Gaudi/Nusrat Fateh Ali Khan – ‘Dub Qawwali’
This is a bit like having your cake and eating it too. It’s the glory of Nusrat Fateh Ali Khan’s voice with William Orbitesque electronic noodling and dub reggae and the overall effect is like a superior Ibiza Chill-out album. It doesn’t outclass the two Nusrat Fateh Ali Khan albums I have (Rapture and Love Songs) but nevertheless it’s a deep sensual pleasure.

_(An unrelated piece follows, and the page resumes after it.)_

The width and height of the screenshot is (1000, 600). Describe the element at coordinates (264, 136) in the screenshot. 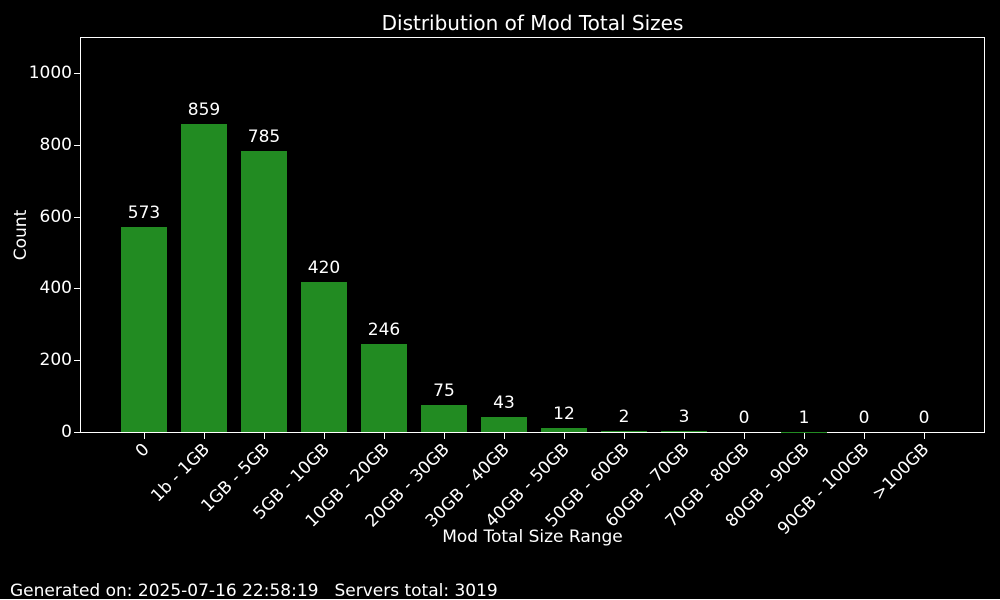

I see `bar-value-label: 785` at that location.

Harry Christophers: The Sixteen – ‘Ikon
A brilliantly curated compilation of Russian and British spiritual choral music. Pärt, Rachmaninov and Stravinsky side by side with MacMillan, Tavener, and Holst. The singing is sublime.

Britten – ‘Lachrymae’
This piece moves me profoundly. I find it so texturally, tonally and emotionally rich and so perfectly shaped. It’s a key reference for my own composing – I always listen to it when I’m about to start a new piece. I used to have Yuri Bashmet’s recording but lost it so now have the Nash Ensemble CD which is doubled with another Britten favourite of mine – Phaedra.

Fleet Foxes ‘Fleet Foxes’
I had the honour and privilege of working with the band Elbow at last year’s Meltdown and Fleet Foxes were the support act. I know there is a very vital British folk revival going on and I’m enjoying the likes of the Unthanks but Elbow and Fleet Foxes are to my mind much better examples of new “Folk” bands – though they wouldn’t be classed as such.

Joseph Campbell Lectures 
When your traveling on a bumpy bus, you can’t read and don’t want to listen to music it’s great to have something like this. Something compact but serious and meaty to listen to. Campbell integrated the elements of the worlds religions with those of ancient mythologies, Freud and Jung and early 20th century literature to form key insights into what is to be human and a series of 60 minute lectures have recently been released for download. Ideal.